This is probably the most complex part of the script, but it’s not so bad. We’re creating a new variable called old_list. In old_list, we use the CSV library to open up ARGV[0], the first argument in our command line. The gnarly r:windows-1251:utf-8 is telling Ruby to transcode whatever file format the csv file is into something it can work with; headers: true tells the file to include headers; and skip_blanks: true tells the CSV reader to (surprise!) skip blanks. the reject block tells the CSV reader that, for each row, if all values are nil, remove them completely.

old_list.each do |row|
  new_list << row unless row["confirmed"] == "yes"
end

Once a list has been screened for blanks, we’ll throw them into the new array (new_list variable set up at the beginning). Here’s where I’ll add my edge-case conditionals. Things like “If a user has confirmed or RSVPed,” or “If a user hasn’t responded within a week.”

CSV.open(ARGV[1], 'wb') do |csv|
  csv << ET_HEADERS
  new_list.each do |row|
    csv << [row["email"], row["email"], row["fname"], row["lname"]]
  end
end

Now that we’ve got our “sanitized” list, it’s time to open a new CSV file.

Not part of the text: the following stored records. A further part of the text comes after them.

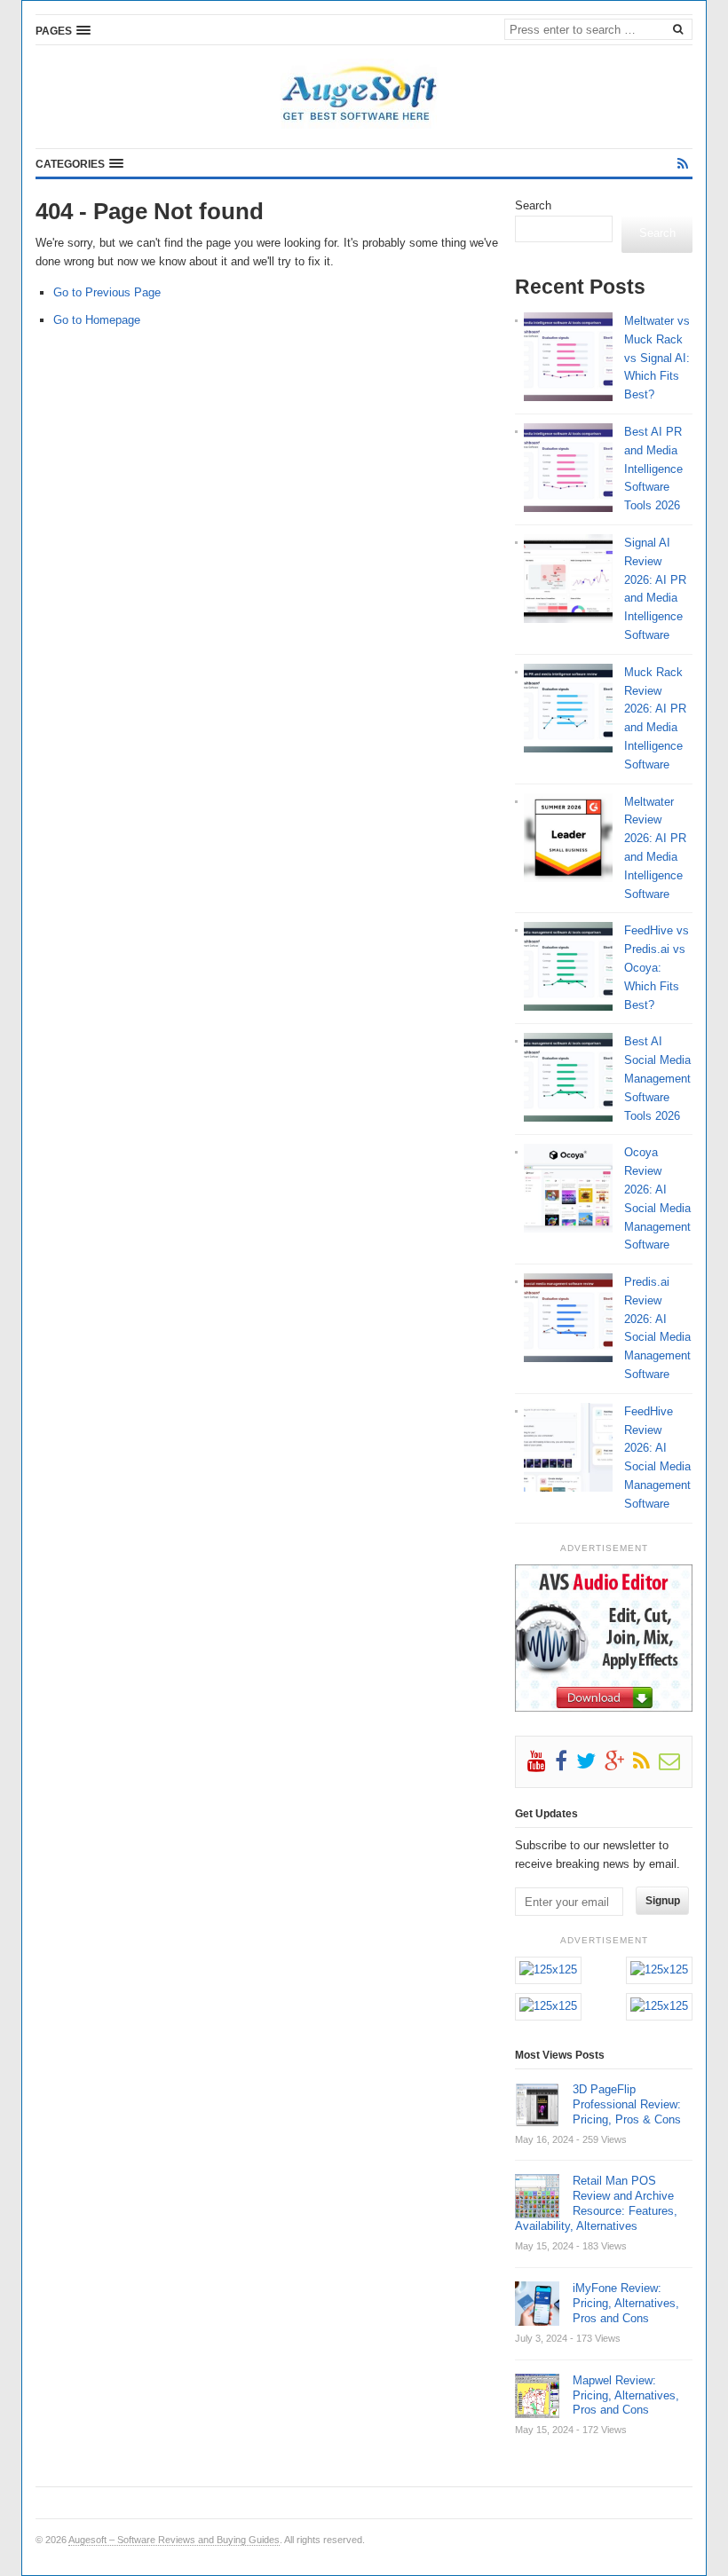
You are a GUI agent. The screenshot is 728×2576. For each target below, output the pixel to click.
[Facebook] (565, 1765)
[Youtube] (541, 1765)
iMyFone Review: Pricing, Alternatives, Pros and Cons (626, 2303)
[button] (63, 30)
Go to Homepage (96, 320)
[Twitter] (590, 1765)
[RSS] (682, 164)
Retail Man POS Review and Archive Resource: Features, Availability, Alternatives (596, 2203)
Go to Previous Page (107, 292)
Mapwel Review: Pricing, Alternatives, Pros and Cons (626, 2395)
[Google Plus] (619, 1765)
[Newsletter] (674, 1765)
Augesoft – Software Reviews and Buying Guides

We open a new CSV file as specified in ARGV[1], and begin building our new file. First, we add the ET_HEADERS to the first row. Then, for each array entry in new_list, we append the necessary columns to our new document.

Future plans

The script is pretty basic at this point, but it does its job well. One problem I have with the script is it requires knowledge of the input script, and requires modifying appended columns based on the input CSV file. In the future it would be nice to build out a prompt that reads the headers of the input CSV, and allow the user (me) to select which rows I’m looking for (as well as potentially any conditionals to the input list to look for).

As it stands, however, it works great. List digestion has gone from a 15-20 minute job down to a 1-2 minute job, and with the amount of emails that come onto my desk daily, that’s easily a 3-4 hours a week saved on processing lists. Not bad for 17 lines of code!